## TEXTE À ANALYSER
━━━━━━━━━━

Editorial du « Monde ». La canicule qui sévit encore en France, même si elle n’a pas la même ampleur et ne provoque pas les mêmes dégâts qu’en 2003, repose la question du rôle des urgences. Pivot de l’organisation sanitaire, ces services qui opèrent à l’interface entre médecine de ville et hôpital, soins de routine et intervention de pointe, peinent à faire face à une multitude de demandes. En vingt ans, le nombre de patients des urgences hospitalières est passé de 10,1 millions, en 1996, à 21 millions, en 2016. Mais, comme le souligne dans nos colonnes, le professeur Emmanuel Vigneron, historien de la santé, « 7 % à 8 % de la population, soit 5 à 6 millions de Français, demeure loin des urgences ». « Il y a un vrai sujet d’abandon des zones rurales, ajoute-t-il, où la population n’est même plus suffisante pour permettre la viabilité d’un service même tournant au ralenti et “à perte”… surtout la nuit. »

━━━━━━━━━━

## DONNÉES FOURNIES
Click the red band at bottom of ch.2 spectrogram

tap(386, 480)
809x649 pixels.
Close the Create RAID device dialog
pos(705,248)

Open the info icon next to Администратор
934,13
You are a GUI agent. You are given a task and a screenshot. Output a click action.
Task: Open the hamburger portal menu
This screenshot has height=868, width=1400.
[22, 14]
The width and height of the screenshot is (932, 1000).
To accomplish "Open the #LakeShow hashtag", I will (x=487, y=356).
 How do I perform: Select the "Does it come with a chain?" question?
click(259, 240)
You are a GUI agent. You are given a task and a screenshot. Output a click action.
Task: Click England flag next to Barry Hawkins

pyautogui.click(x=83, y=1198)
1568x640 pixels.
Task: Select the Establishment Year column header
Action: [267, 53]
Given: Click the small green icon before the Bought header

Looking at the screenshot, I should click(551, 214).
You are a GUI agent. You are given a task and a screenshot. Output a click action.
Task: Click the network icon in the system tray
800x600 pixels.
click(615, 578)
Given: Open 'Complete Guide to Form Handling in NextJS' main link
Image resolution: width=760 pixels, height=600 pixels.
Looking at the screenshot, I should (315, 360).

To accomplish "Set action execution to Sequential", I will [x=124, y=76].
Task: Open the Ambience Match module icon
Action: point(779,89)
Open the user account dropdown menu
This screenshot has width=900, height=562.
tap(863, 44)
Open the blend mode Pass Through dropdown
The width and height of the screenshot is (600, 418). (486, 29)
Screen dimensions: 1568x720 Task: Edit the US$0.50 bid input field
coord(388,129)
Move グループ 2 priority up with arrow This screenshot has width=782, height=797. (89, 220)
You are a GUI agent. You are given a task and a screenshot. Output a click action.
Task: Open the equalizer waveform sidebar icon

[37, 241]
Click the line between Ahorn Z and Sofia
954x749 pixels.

━━━━━━━━━━

Écrivez la suite de l'éditorial sur les urgences hospitalières, en reprenant juste après sa dernière phrase.

Chaque été, des petits services d’urgences suspendent leur activité au mois d’août, faute de médecins urgentistes ou remplaçants pour assurer leur fonctionnement. Dans l’un des plus gros services de France, celui de l’hôpital Lariboisière, à Paris, la situation est, selon la CGT, devenue « insoutenable », le remplacement des agents en congé ayant été divisé par deux alors que la fréquentation est en hausse constante cet été, avec des pics de 300 passages quotidiens au lieu de 230 en moyenne. Le résultat est que le temps d’attente augmente et que le contact humain entre les patients et les soignants, primordial dans ces centres, se détériore. L’Association des médecins urgentistes de France s’alarme et assure que « le nombre de services d’urgences est aujourd’hui à un seuil en dessous duquel la population est en danger ».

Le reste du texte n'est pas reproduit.